### 課題文
========================================================================
聞けば、ハマちゃんもこんなに床が熱かったのは初めての経験らしかった。

やがて平静を取り戻した彼は、すぐに建物内部の繊細に装飾された大理石の壁を指差す。

「見てくださいよ。色のついた石をはめ込んでこんなに繊細な模様が作られているんです。すごいっすよね。来てよかったでしょ?」

キツかったあたしの1ヶ月のインド出張は、最後に夢のように美しい世界遺産を堪能する楽しい思い出で飾られた。ハマちゃんのお陰やった。

東京での再会

いつしかあたしもハマちゃんも会社を辞めた。
彼は日本に帰った。

彼はライターになって、結婚した。子どもさんもできた。
SNSで多くの人と繋がっていて、人気者だった。
食べることが大好きで、格闘技やスニーカーが好きで、オザケンが好き。

そんな彼が書いたビジネス本が大ヒットしたのを知った。
========================================================================
### 記載項目
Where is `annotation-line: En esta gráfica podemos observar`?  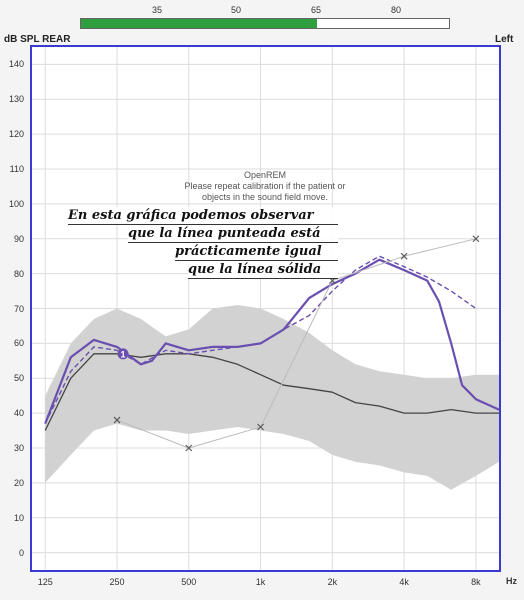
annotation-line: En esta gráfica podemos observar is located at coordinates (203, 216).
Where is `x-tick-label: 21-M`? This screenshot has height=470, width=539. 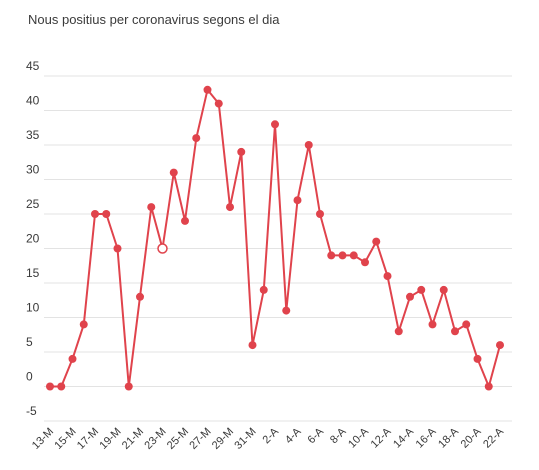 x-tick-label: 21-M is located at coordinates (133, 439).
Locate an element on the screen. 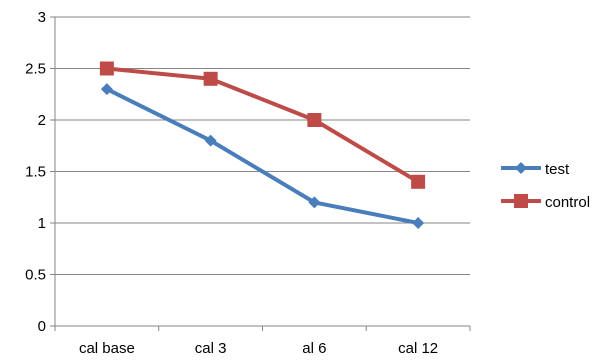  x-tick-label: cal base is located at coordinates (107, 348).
========================================================================
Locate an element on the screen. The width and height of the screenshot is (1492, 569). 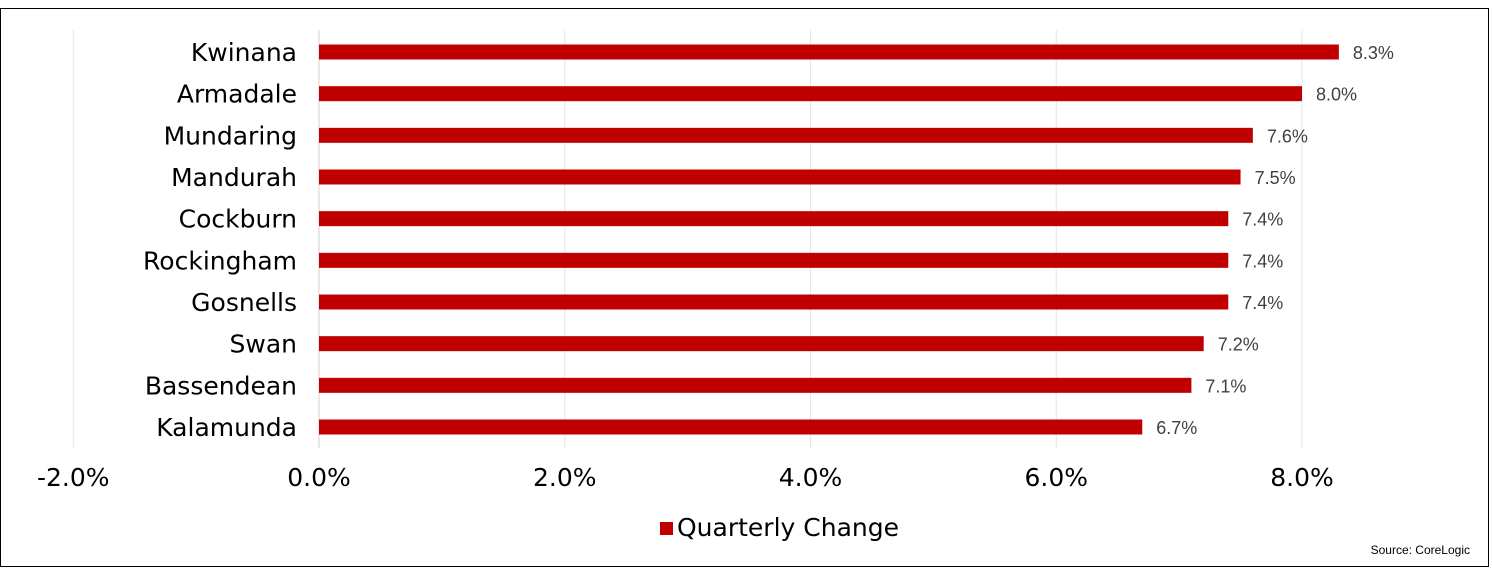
========================================================================
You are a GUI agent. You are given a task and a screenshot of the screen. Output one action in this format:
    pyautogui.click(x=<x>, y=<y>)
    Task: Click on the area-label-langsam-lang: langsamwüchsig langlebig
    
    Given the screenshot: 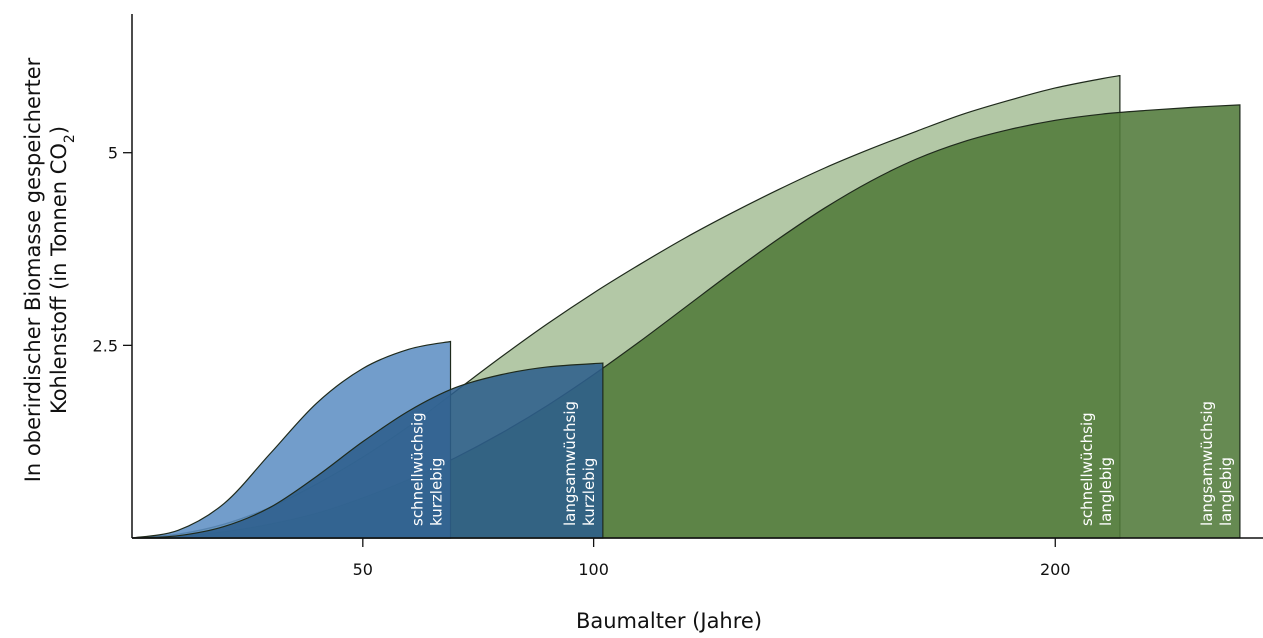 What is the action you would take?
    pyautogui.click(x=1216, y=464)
========================================================================
### やること
a. 課題文で、ハマちゃんが好きなものとして挙げられているものをすべて書き出せ。
b. 課題文のうち、「聞けば、ハマちゃんもこんなに床が熱かったのは初めての経験らしかった。」から「いつしかあたしもハマちゃんも会社を辞めた。」までを、終わりの語句も含めて一字も変えずに書き写せ。

### 解答
a. 食べること、格闘技、スニーカー、オザケン

b.
聞けば、ハマちゃんもこんなに床が熱かったのは初めての経験らしかった。

やがて平静を取り戻した彼は、すぐに建物内部の繊細に装飾された大理石の壁を指差す。

「見てくださいよ。色のついた石をはめ込んでこんなに繊細な模様が作られているんです。すごいっすよね。来てよかったでしょ?」

キツかったあたしの1ヶ月のインド出張は、最後に夢のように美しい世界遺産を堪能する楽しい思い出で飾られた。ハマちゃんのお陰やった。

東京での再会

いつしかあたしもハマちゃんも会社を辞めた。